Tuesday, May 6th, 2008 by Tannus Quatre PT, MBA

If you read this blog regularly, this won’t be the first time you’ve read a post about the growing trend in medicine that favors reimbursement for procedures over time spent with patients, regardless of how important or necessary that time is to the overall plan of care.  As the leader of many trends in medicine, Medicare is the driving force behind this direction our reimbursement system is taking, and there isn’t an immediate end in sight.  This article from the Wall Street Journal explains how this trend is reducing the availability of needed specialty care in the United States by providing a disincentive for medical students to pursue specialty areas that rely on cognition rather than procedural expertise.

A discipline built on spending time with patients to gather clues for a diagnosis, neuro-ophthalmology could become another casualty of a medical payment system that favors high-tech procedures over low-tech exams.
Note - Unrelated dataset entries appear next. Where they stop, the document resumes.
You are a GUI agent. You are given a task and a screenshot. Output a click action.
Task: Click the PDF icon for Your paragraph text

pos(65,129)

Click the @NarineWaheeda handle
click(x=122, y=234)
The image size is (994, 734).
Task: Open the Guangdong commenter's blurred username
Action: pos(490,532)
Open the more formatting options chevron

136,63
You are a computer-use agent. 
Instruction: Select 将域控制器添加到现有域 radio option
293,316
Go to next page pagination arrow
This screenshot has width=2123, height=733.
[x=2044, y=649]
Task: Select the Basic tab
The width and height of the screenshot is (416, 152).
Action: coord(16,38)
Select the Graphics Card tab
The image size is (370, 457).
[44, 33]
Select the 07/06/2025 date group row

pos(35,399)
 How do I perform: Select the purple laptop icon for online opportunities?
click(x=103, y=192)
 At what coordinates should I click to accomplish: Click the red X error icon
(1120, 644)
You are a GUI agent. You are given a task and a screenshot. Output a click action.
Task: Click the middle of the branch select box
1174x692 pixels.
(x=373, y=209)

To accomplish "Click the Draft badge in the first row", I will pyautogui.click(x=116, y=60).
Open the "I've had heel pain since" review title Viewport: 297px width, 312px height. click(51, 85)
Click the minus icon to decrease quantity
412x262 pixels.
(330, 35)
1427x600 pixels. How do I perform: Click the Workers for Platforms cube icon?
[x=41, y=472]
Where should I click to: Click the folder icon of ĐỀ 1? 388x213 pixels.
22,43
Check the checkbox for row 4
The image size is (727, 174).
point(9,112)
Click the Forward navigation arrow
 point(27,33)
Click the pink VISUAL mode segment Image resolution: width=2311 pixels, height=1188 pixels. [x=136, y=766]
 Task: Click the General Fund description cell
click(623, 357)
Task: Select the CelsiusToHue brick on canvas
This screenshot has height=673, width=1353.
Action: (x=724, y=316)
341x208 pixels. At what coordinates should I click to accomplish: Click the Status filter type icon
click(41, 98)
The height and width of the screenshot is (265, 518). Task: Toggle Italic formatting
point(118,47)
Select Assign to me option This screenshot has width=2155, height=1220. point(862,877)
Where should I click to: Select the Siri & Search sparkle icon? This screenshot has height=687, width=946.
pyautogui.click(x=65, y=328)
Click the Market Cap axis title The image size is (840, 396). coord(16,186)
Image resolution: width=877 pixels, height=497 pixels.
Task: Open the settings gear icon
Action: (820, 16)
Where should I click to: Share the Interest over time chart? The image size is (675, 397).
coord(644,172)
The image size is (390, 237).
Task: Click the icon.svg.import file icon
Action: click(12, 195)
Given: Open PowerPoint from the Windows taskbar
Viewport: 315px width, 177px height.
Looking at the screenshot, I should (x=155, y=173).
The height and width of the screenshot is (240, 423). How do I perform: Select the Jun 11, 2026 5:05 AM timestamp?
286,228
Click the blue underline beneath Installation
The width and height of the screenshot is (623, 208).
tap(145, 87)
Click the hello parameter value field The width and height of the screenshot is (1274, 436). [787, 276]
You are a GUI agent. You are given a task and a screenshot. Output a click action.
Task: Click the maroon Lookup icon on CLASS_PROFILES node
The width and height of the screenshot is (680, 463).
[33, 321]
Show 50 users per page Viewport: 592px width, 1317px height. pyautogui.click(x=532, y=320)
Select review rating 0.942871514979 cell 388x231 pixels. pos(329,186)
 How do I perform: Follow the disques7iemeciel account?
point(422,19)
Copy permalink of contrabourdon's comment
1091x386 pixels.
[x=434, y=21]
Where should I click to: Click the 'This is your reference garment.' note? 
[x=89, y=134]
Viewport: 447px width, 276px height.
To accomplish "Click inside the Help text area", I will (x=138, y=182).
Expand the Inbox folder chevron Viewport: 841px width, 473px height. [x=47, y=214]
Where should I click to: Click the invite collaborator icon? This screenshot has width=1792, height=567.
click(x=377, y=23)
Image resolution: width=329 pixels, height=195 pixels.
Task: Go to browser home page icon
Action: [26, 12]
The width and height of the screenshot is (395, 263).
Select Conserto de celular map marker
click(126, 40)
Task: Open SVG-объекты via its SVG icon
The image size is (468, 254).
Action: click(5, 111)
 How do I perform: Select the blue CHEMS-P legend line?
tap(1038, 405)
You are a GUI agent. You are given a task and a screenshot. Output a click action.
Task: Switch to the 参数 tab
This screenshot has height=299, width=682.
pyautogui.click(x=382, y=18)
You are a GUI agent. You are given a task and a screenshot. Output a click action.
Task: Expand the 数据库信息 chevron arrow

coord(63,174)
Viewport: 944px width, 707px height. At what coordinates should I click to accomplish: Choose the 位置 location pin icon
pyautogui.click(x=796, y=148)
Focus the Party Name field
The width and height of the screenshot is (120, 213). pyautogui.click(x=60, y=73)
The median income of a neuro-ophthalmologist at a teaching hospital is $200,000, according to the North American Neuro-Ophthalmology Society. That’s a third less than most general ophthalmologists, who undergo less training but can see more patients, and do more pricey procedures, in a given day.

Many in health-policy circles have focused on how the current health-care payment system is helping create shortages among primary-care doctors, internists and others on the front lines of medicine. But often lost is how the system is endangering some of the country’s most highly trained specialties as well.

Endocrinologists, rheumatologists and pulmonologists — specialties that also don’t involve performing many procedures — face acute shortages. Many of the severest deficits affect children. Though nearly 300,000 children in the U.S. are diagnosed annually with juvenile arthritis, lupus or other complex rheumatic diseases, there are fewer than 200 pediatric rheumatologists to take care of them, according to the U.S. government’s Health Resources and Services Administration.